10.05.2019 #TodayInDispute: A WhatsApp message does not fulfill a written form requirement for a notice of termination of the employment. However, if the employee decides to accept the invalid termination, the violation against the form requirement is healed and the employment is terminated. The ruling of the Austrian Supreme Court (in German) can be found here.
07.05.2019 #TodayInDispute: “Destination: Ireland” As regards a dispute arising out of the operations of a branch, agency or other establishment, Article 7(5) of the Brussels I Regulation states that a person domiciled in a Member State may be sued in the courts of the place where the branch, agency or other establishment is situated. However, according to the preliminary ruling of the CJEU in Case C-464/18 Ryanair, a branch of an airline in a member state does not establish international jurisdiction for a compensation claim under the Flight Compensation Regulation 261/2004 in accordance with Article 7(5) of the Brussels I Regulation if the passenger did not conclude the contract with or through that branch. Click here for the entire judgment.
03.05.2019 #TodayInDispute: “The Limits of Compensation“ The Austrian Supreme Court recently clarified that even in the event of the termination of an agency agreement by the agent, Section 24(3)(1) of the Austrian Agency Act (“HVertrG”) entitles the sales agent to claim compensation if “circumstances attributable to the principal” constituted good cause for the termination, but not if external risks occurred. The term "circumstances attributable to the principal" and the concept of good cause must be interpreted broadly. The reason for this broad reading is that the agent shall not be forced to remain in a situation that is no longer tenable due to circumstances in the sphere of the principal. In the present case, the agent’s contractual distribution area for the sale of highway toll stickers was limited to a specific gas station leased by the agent. The lessor, a third party, cancelled the lease contract. The agent subsequently terminated the agency agreement but its compensation claim against the principal was denied since the cancellation of the lease agreement was not attributed to the sphere of the principal. To read the full decision (in German) click here.

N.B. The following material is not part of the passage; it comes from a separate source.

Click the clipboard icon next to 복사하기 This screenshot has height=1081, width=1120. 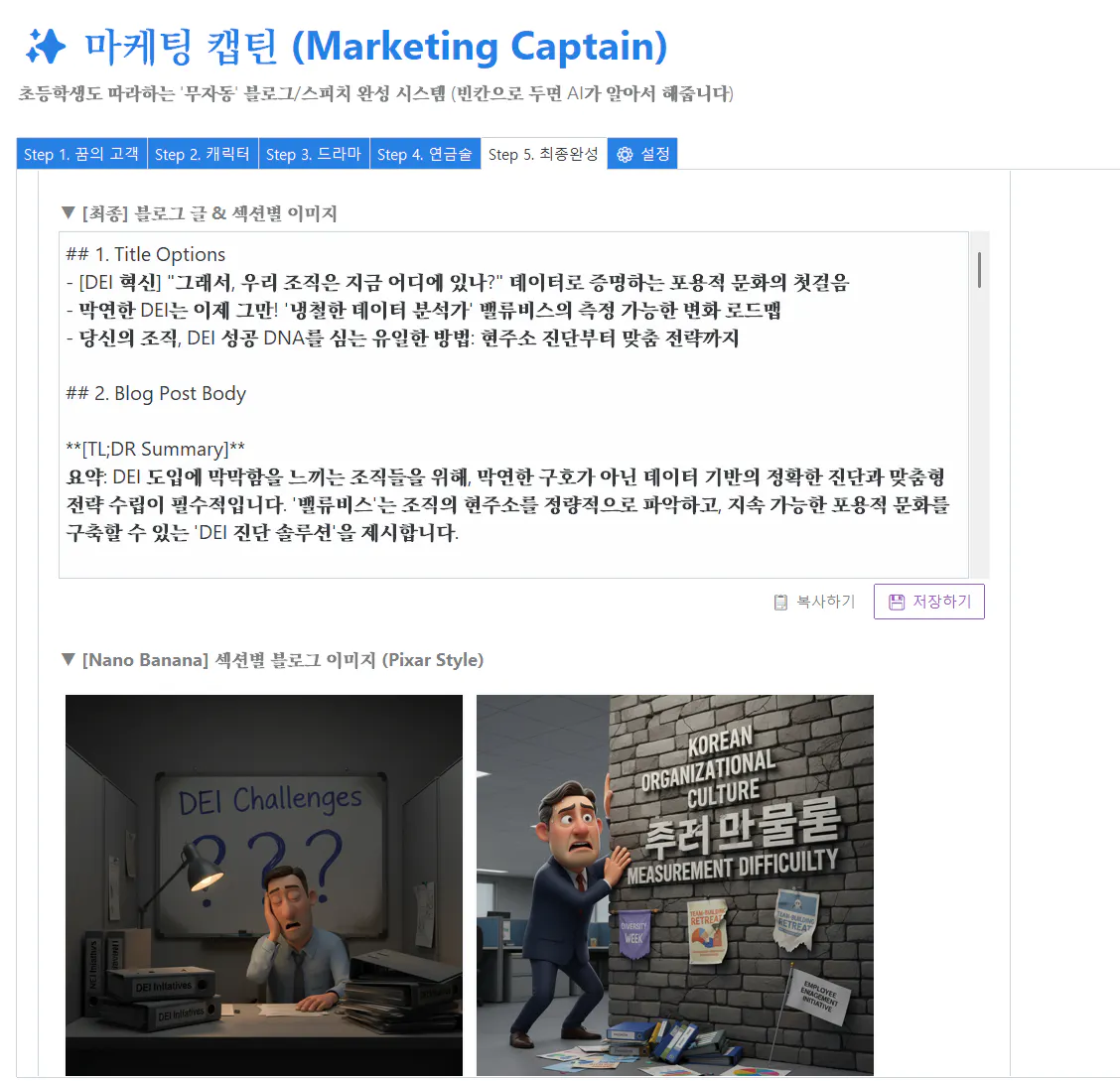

02.05.2019 #TodayInDispute: The Austrian Supreme Court clarifies the role of contributory negligence of an informed “skilled” investor – in this case a private foundation – in a case where the investor claimed damages for a false investment advice. The plaintiff bought certain investment certificates issued by one of the defendant’s subsidiaries based of the defendant’s recommendation. The respective prospectus contained incorrect, incomplete and unrealistic information about the yield prognosis, scenario calculations as well as the risks involved. The defendant’s representatives were aware of the prospectus’s shortcomings. The Austian Supreme Court decided that the incorrect information was in the sphere of the defendant and the issuer and was not verifiable for outsiders. Therefore, even considering the fact that the plaintiff had expert knowledge, no contributory negligence could be assumed. The decision (in German) can be review in full here.